人工精霊研究所編

魔王様組VS人工精霊 ①

 魔王様という存在によりこの町の怪異達はある程度の棲み分けを行なっていた。火乃兄家の関係者と関わらなければ大きな被害はないし、討伐対象にされた際は抵抗せずに魔王様の家来になればそれでいい。

 しかし、魔王様という異物の混入は良くない者達を呼び寄せる事になる。それは魔王様が家で留守番をしていて、空汰とメリーさんがスーパーに本日のおやつを買いに行っていた時、

 

 三人組の少女達が近寄ってくる。歳の頃は十二、三才の空汰くらいの女の子、十四、五才くらいの凛子くらいの年齢の女の子、そしてもう一人は一八歳、あるいは成人しているかもしれない。
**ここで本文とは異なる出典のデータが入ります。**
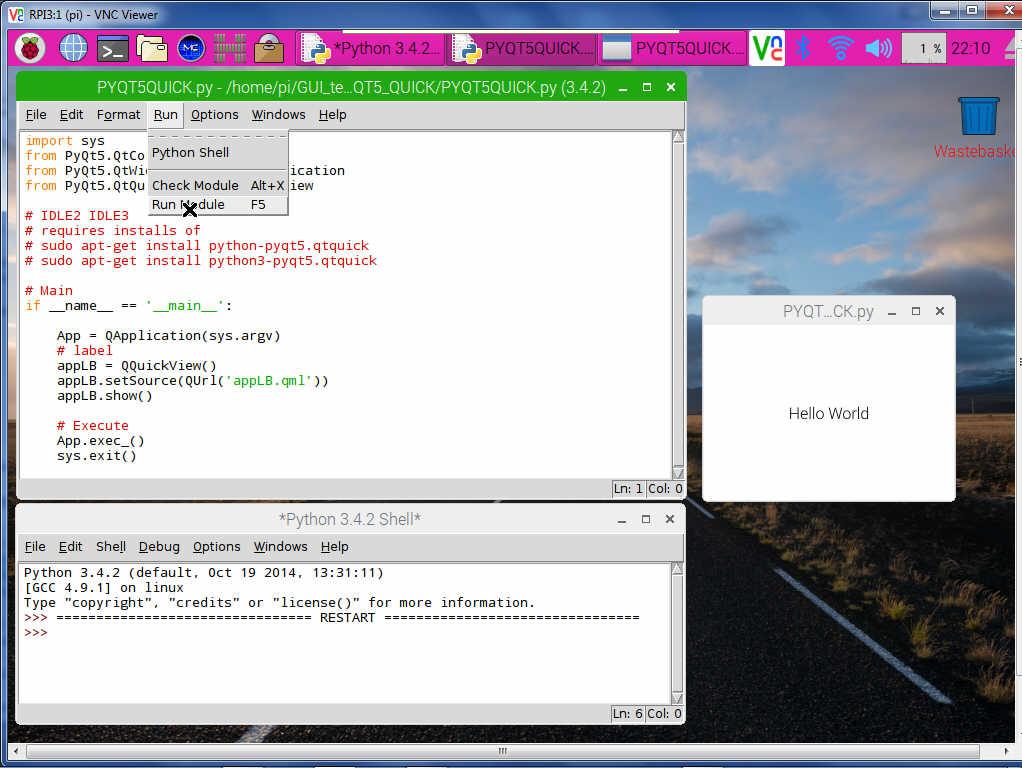
Task: Click the Hello World text in the window
Action: 828,414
メリーさんはそれらが明らかにまともじゃないと分かると、

 

「空汰、私の後ろに隠れてなさい。こいつら、ヤバいわ。感じた事のない何かね。魔王様に連絡して」

 

 そう言って、メリーさんはスマホを空汰に渡すと空汰は電話をかける。少女達の中で一番の年上らしい女性。スタイル良くバーテンダーのような格好、ショートカットの金髪は同性にもモテそうだ。

 

「貴方、火乃兄空汰くんねぇ? お姉さん達と楽しいところに行かない?」

「はぁ? 空汰が行くわけないでしょ! 今から私たちは魔王様と再放送の刑事ドラマを見ておやつを食べる至福の時間なのよ」

「てめーには聞いてねーんだよ! ザコ怪異が」

 

 口を挟んだのは一番年齢が低い少女。100年生きたメリーさんをザコ怪異と言った。メリーさんが怪異であると知っている。それにメリーさんは念力で排除しようとした時、

 

「うっ……」

 

 メリーさんの首を掴む三人目の少女、青い、肩までの髪、他二人と違い、寡黙で無表情なれど何かにイラついているようにも感じる。

 

「ヘイトちゃん、その怪異はいらないわ、そこで消滅させてあげなさい」

「ざまぁ! ザコ怪異」

 

 青い髪の少女はヘイトと呼ばれた。ヘイトはメリーさんの首を掴んでただただ睨みつけている。「な、なんなのコイツ」。人間のようで、怪異のよう。今までの怪異とは明らかに違う何か。

 

「メリーさん」

 

 逃げなさいという声が出せない。空汰の前に幼い少女と年長の少女が、

 

「さぁ、空汰くんいきましょう」

「アタシ達と一緒の方が楽しいよー」

「や、やだぁ」

 

 空汰が連れて行かれるというそんな時、空汰を守ように水の壁が出現する。その瞬間、人間とは思えない反応で空汰を拉致しようとした二人が離れる。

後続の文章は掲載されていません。